▶ _Exercise prompt_
Scan the entries below and say how many lines contain "agent". Write only the number.

▶ _Excerpted data_
========
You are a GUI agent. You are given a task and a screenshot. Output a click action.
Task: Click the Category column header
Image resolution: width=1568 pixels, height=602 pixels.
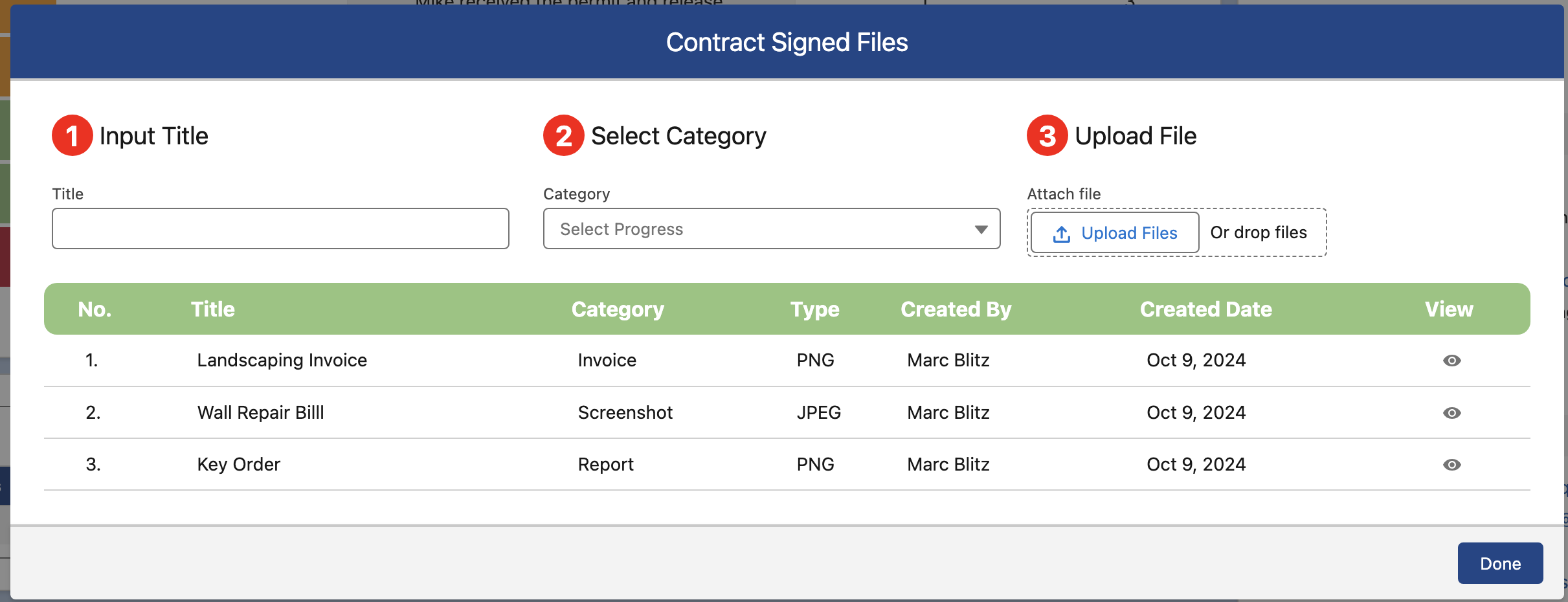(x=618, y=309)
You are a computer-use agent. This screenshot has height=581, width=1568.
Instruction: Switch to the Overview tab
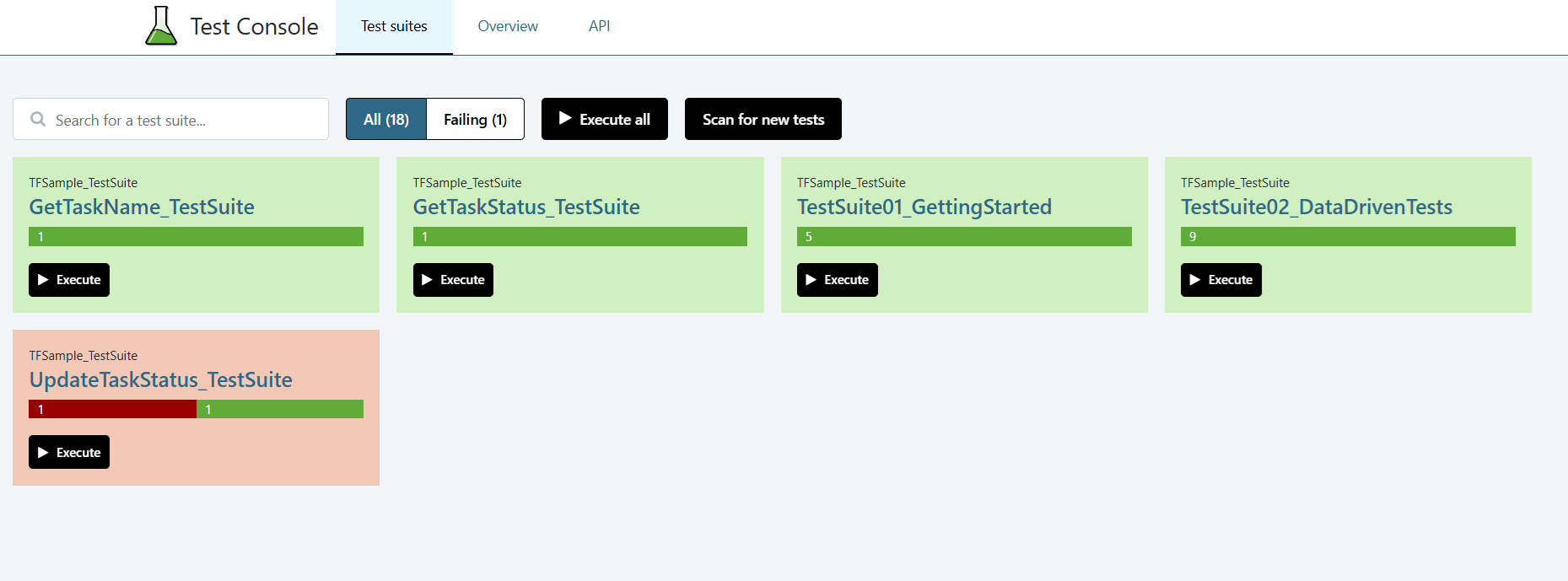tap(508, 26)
========
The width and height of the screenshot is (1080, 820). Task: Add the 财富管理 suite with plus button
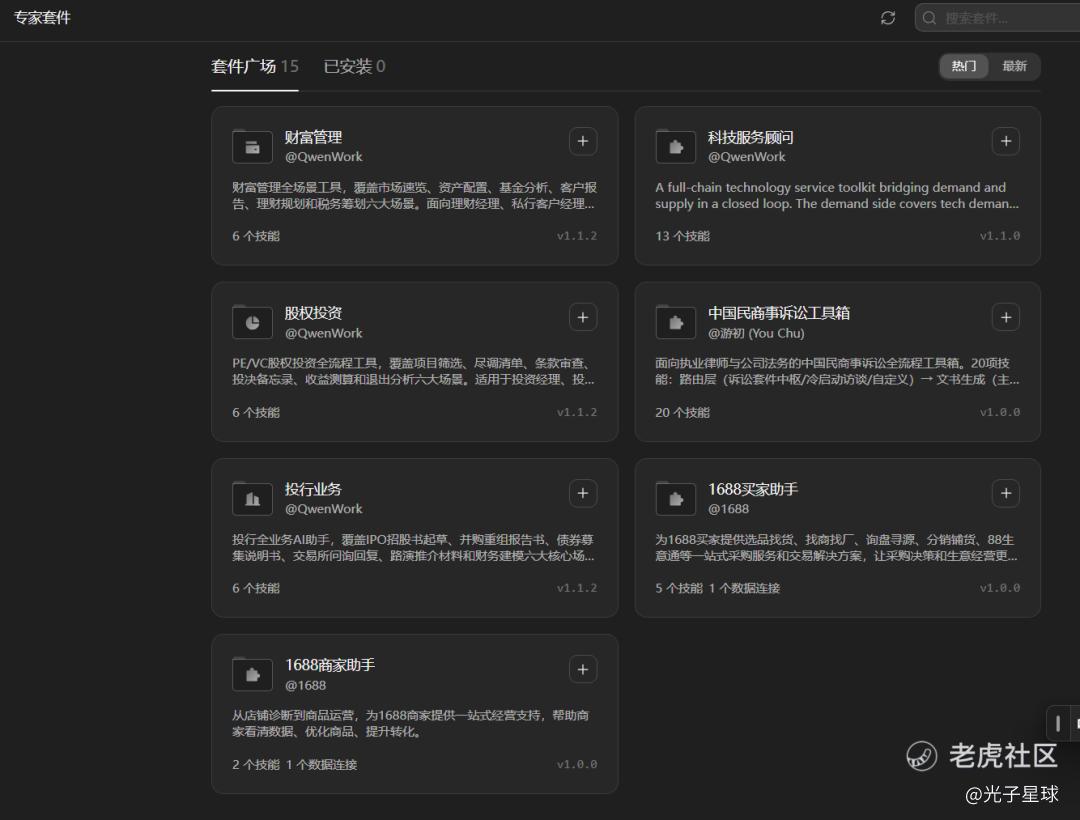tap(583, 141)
========
▶ _Answer for the task_
2